#### Instructions to follow:
In the news story about the Kinmel Lodge care home, on what date did the manager get a text saying she had tested positive for Covid?

#### Page text:
= = =
A care home manager has described how she burst into tears when her “worst fears were realised” and Covid struck down 11 staff and residents.

Sam Leuty runs Kinmel Lodge Residential Home for people with memory loss and dementia on Betws Avenue in Kinmel Bay.

She told the moving story of how, after living with fears that coronavirus would strike her vulnerable clients, she woke up with a feeling of dread one Saturday morning in May this year.

It sparked an emergency that led both the Army and Public Health Wales to descend on her place of work and blanket test all staff and 21 residents.

After three weeks away from the clients she so obviously cares about, Miss Leuty returned to work having lost nobody to the disease and her fears for the future subsiding.

Yet it was the moment she learned that she was Covid positive, in a text from Public Health Wales (PHW), that the enormity of what was happening hit her.

She told the Local Democracy Reporting Service: “You see it all on the news and you have that fear that it will kill our clients if it comes into the home.

“It’s extra stressful for the clients and families but the staff were fearful too.

“I received a text saying I was Covid positive on Tuesday, May 12. When I saw it, I started crying.

“It wasn’t for myself. It was pure fear that everyone was going to die and the staff were going to walk out.

“It scares the living daylights out of you. It’s just devastating.

“You think you are going to live that nightmare that you have seen on the TV.”

Both Miss Leuty and her deputy Sharon Jones, plus two residents who had fluctuating temperatures, tested positive and the next day the Army turned up to test all the staff.

On the Thursday, Public Health Wales went into the home and tested every resident.
= = =
#### Excerpted data:
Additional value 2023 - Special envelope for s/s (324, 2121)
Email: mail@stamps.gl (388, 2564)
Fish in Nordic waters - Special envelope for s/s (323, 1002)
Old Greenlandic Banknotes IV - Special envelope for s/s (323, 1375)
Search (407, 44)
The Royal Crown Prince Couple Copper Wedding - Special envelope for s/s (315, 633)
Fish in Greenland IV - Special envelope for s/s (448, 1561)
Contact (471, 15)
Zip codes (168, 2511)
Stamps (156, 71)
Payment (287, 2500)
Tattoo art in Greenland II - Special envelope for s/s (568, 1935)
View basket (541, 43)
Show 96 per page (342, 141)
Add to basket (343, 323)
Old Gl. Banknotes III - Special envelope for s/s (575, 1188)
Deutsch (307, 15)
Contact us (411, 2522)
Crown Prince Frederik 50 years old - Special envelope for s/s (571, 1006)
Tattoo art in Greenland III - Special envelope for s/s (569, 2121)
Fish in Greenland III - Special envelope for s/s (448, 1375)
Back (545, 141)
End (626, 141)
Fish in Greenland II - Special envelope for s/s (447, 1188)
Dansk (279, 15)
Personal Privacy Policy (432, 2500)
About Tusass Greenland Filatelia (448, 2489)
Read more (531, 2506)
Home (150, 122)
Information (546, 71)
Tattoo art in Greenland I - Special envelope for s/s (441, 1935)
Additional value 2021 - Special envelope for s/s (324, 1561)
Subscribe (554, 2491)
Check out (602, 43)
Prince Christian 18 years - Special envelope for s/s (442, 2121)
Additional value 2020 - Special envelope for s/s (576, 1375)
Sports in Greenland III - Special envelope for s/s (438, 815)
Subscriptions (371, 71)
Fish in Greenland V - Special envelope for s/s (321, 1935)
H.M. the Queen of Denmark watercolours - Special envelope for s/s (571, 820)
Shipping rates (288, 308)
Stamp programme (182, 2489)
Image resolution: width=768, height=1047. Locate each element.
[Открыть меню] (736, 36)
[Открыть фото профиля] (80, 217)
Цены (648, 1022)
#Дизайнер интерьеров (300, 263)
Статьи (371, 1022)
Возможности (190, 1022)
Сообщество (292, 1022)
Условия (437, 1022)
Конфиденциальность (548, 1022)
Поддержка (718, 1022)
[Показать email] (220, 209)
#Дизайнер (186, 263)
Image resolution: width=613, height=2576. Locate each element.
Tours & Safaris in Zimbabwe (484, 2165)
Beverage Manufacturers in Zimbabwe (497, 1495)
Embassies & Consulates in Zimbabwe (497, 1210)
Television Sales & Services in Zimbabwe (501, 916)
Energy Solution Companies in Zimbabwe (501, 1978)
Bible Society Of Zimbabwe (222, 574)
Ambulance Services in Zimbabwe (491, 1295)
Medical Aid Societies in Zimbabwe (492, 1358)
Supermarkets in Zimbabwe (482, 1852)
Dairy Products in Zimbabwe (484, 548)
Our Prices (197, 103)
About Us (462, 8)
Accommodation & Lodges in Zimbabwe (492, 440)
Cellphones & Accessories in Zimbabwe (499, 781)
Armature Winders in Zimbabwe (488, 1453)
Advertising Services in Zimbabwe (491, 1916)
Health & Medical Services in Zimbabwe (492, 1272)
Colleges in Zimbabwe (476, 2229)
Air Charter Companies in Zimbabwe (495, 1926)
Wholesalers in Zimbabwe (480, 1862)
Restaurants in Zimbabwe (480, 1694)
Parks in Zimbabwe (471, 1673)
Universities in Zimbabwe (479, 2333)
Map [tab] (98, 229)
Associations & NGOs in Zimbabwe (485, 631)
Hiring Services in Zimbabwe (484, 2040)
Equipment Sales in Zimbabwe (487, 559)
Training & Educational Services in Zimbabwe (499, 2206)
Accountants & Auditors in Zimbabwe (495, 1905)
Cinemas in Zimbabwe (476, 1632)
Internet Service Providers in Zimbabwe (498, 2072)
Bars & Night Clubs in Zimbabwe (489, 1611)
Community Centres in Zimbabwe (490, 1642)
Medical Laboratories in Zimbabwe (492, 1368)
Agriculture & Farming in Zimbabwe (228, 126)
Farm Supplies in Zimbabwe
= = =
#### Task result:
Tuesday, May 12.